WHAT YOU SHOULD DO -
All of the records should come back exactly as written.
(Beginning of INPUT DATA)
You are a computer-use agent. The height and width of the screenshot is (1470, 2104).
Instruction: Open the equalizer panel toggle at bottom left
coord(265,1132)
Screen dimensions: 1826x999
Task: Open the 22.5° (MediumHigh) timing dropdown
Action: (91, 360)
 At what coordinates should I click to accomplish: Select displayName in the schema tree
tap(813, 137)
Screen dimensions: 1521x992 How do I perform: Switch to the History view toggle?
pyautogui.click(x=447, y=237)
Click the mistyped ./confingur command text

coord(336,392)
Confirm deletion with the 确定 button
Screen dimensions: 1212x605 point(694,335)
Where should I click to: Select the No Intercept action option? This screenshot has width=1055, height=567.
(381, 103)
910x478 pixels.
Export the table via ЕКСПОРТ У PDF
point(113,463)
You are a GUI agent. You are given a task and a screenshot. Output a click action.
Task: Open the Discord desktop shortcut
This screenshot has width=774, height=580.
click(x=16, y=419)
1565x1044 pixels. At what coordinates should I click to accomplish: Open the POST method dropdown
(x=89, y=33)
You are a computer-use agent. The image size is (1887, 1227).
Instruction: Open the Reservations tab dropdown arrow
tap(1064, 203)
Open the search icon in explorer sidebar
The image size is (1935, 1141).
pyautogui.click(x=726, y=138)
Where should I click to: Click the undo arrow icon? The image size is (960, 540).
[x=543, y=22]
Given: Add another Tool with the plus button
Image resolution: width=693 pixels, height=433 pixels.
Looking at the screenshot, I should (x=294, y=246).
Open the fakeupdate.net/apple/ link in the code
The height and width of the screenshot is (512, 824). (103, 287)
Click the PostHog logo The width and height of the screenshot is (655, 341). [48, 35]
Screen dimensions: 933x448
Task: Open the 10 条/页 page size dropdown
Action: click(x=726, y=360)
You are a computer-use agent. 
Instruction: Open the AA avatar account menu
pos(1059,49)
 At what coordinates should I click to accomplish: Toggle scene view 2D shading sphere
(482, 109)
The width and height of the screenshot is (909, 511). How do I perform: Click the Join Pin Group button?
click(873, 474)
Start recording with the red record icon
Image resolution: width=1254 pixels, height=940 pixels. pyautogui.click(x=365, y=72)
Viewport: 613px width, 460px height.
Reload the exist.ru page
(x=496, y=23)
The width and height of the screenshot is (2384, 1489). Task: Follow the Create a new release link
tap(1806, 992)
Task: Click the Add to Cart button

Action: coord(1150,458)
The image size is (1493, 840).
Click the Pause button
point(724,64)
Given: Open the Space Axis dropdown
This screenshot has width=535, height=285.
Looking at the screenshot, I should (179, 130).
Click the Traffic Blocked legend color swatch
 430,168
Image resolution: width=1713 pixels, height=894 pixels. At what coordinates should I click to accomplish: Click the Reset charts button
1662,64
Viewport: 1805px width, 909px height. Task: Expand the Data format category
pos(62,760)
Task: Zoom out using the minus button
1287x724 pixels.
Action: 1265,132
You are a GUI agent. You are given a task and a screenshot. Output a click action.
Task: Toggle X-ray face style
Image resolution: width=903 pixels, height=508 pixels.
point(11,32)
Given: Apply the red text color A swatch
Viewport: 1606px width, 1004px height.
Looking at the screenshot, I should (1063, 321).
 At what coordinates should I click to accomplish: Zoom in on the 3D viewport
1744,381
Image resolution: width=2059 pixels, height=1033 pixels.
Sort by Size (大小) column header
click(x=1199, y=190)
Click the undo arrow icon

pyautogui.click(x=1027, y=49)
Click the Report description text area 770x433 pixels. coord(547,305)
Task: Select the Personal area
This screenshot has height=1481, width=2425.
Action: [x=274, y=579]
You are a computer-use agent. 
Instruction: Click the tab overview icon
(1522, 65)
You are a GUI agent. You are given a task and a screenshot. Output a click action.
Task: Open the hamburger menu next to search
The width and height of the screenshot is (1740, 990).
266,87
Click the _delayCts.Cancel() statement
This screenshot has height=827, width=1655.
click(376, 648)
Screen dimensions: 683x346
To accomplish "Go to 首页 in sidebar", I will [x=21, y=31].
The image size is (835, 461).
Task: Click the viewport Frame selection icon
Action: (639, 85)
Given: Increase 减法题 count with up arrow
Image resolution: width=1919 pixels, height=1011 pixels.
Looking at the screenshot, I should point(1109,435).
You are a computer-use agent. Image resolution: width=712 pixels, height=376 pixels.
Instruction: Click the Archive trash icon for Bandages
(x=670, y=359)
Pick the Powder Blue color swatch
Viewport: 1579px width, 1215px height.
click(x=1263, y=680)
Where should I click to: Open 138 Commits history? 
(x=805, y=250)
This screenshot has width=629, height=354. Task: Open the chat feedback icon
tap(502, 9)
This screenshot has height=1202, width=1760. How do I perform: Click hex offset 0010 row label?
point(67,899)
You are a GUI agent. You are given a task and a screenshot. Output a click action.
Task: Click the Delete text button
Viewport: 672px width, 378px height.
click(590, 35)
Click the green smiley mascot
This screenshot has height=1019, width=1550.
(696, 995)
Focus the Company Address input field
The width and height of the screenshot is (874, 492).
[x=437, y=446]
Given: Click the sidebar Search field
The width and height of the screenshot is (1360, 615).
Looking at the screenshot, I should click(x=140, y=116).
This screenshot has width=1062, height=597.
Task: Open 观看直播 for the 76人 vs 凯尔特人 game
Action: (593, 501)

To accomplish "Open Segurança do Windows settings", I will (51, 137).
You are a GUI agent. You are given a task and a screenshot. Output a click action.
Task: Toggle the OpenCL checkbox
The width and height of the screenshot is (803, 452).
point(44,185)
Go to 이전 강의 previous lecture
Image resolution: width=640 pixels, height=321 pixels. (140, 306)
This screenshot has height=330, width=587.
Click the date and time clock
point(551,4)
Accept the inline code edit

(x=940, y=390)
(End of INPUT DATA)
EXERCISE OUTPUT -
You are a computer-use agent. The height and width of the screenshot is (1470, 2104).
Instruction: Open the equalizer panel toggle at bottom left
coord(265,1132)
Screen dimensions: 1826x999
Task: Open the 22.5° (MediumHigh) timing dropdown
Action: (91, 360)
 At what coordinates should I click to accomplish: Select displayName in the schema tree
tap(813, 137)
Screen dimensions: 1521x992 How do I perform: Switch to the History view toggle?
pyautogui.click(x=447, y=237)
Click the mistyped ./confingur command text

coord(336,392)
Confirm deletion with the 确定 button
Screen dimensions: 1212x605 point(694,335)
Where should I click to: Select the No Intercept action option? This screenshot has width=1055, height=567.
(381, 103)
910x478 pixels.
Export the table via ЕКСПОРТ У PDF
point(113,463)
You are a GUI agent. You are given a task and a screenshot. Output a click action.
Task: Open the Discord desktop shortcut
This screenshot has width=774, height=580.
click(x=16, y=419)
1565x1044 pixels. At what coordinates should I click to accomplish: Open the POST method dropdown
(x=89, y=33)
You are a computer-use agent. The image size is (1887, 1227).
Instruction: Open the Reservations tab dropdown arrow
tap(1064, 203)
Open the search icon in explorer sidebar
The image size is (1935, 1141).
pyautogui.click(x=726, y=138)
Where should I click to: Click the undo arrow icon? The image size is (960, 540).
[x=543, y=22]
Given: Add another Tool with the plus button
Image resolution: width=693 pixels, height=433 pixels.
Looking at the screenshot, I should (x=294, y=246).
Open the fakeupdate.net/apple/ link in the code
The height and width of the screenshot is (512, 824). (103, 287)
Click the PostHog logo The width and height of the screenshot is (655, 341). [48, 35]
Screen dimensions: 933x448
Task: Open the 10 条/页 page size dropdown
Action: click(x=726, y=360)
You are a computer-use agent. 
Instruction: Open the AA avatar account menu
pos(1059,49)
 At what coordinates should I click to accomplish: Toggle scene view 2D shading sphere
(482, 109)
The width and height of the screenshot is (909, 511). How do I perform: Click the Join Pin Group button?
click(873, 474)
Start recording with the red record icon
Image resolution: width=1254 pixels, height=940 pixels. pyautogui.click(x=365, y=72)
Viewport: 613px width, 460px height.
Reload the exist.ru page
(x=496, y=23)
The width and height of the screenshot is (2384, 1489). Task: Follow the Create a new release link
tap(1806, 992)
Task: Click the Add to Cart button

Action: coord(1150,458)
The image size is (1493, 840).
Click the Pause button
point(724,64)
Given: Open the Space Axis dropdown
This screenshot has width=535, height=285.
Looking at the screenshot, I should (179, 130).
Click the Traffic Blocked legend color swatch
 430,168
Image resolution: width=1713 pixels, height=894 pixels. At what coordinates should I click to accomplish: Click the Reset charts button
1662,64
Viewport: 1805px width, 909px height. Task: Expand the Data format category
pos(62,760)
Task: Zoom out using the minus button
1287x724 pixels.
Action: 1265,132
You are a GUI agent. You are given a task and a screenshot. Output a click action.
Task: Toggle X-ray face style
Image resolution: width=903 pixels, height=508 pixels.
point(11,32)
Given: Apply the red text color A swatch
Viewport: 1606px width, 1004px height.
Looking at the screenshot, I should (1063, 321).
 At what coordinates should I click to accomplish: Zoom in on the 3D viewport
1744,381
Image resolution: width=2059 pixels, height=1033 pixels.
Sort by Size (大小) column header
click(x=1199, y=190)
Click the undo arrow icon

pyautogui.click(x=1027, y=49)
Click the Report description text area 770x433 pixels. coord(547,305)
Task: Select the Personal area
This screenshot has height=1481, width=2425.
Action: [x=274, y=579]
You are a computer-use agent. 
Instruction: Click the tab overview icon
(1522, 65)
You are a GUI agent. You are given a task and a screenshot. Output a click action.
Task: Open the hamburger menu next to search
The width and height of the screenshot is (1740, 990).
266,87
Click the _delayCts.Cancel() statement
This screenshot has height=827, width=1655.
click(376, 648)
Screen dimensions: 683x346
To accomplish "Go to 首页 in sidebar", I will [x=21, y=31].
The image size is (835, 461).
Task: Click the viewport Frame selection icon
Action: (639, 85)
Given: Increase 减法题 count with up arrow
Image resolution: width=1919 pixels, height=1011 pixels.
Looking at the screenshot, I should point(1109,435).
You are a computer-use agent. Image resolution: width=712 pixels, height=376 pixels.
Instruction: Click the Archive trash icon for Bandages
(x=670, y=359)
Pick the Powder Blue color swatch
Viewport: 1579px width, 1215px height.
click(x=1263, y=680)
Where should I click to: Open 138 Commits history? 
(x=805, y=250)
This screenshot has width=629, height=354. Task: Open the chat feedback icon
tap(502, 9)
This screenshot has height=1202, width=1760. How do I perform: Click hex offset 0010 row label?
point(67,899)
You are a GUI agent. You are given a task and a screenshot. Output a click action.
Task: Click the Delete text button
Viewport: 672px width, 378px height.
click(590, 35)
Click the green smiley mascot
This screenshot has height=1019, width=1550.
(696, 995)
Focus the Company Address input field
The width and height of the screenshot is (874, 492).
[x=437, y=446]
Given: Click the sidebar Search field
The width and height of the screenshot is (1360, 615).
Looking at the screenshot, I should click(x=140, y=116).
This screenshot has width=1062, height=597.
Task: Open 观看直播 for the 76人 vs 凯尔特人 game
Action: (593, 501)

To accomplish "Open Segurança do Windows settings", I will (51, 137).
You are a GUI agent. You are given a task and a screenshot. Output a click action.
Task: Toggle the OpenCL checkbox
The width and height of the screenshot is (803, 452).
point(44,185)
Go to 이전 강의 previous lecture
Image resolution: width=640 pixels, height=321 pixels. (140, 306)
This screenshot has height=330, width=587.
Click the date and time clock
point(551,4)
Accept the inline code edit

(x=940, y=390)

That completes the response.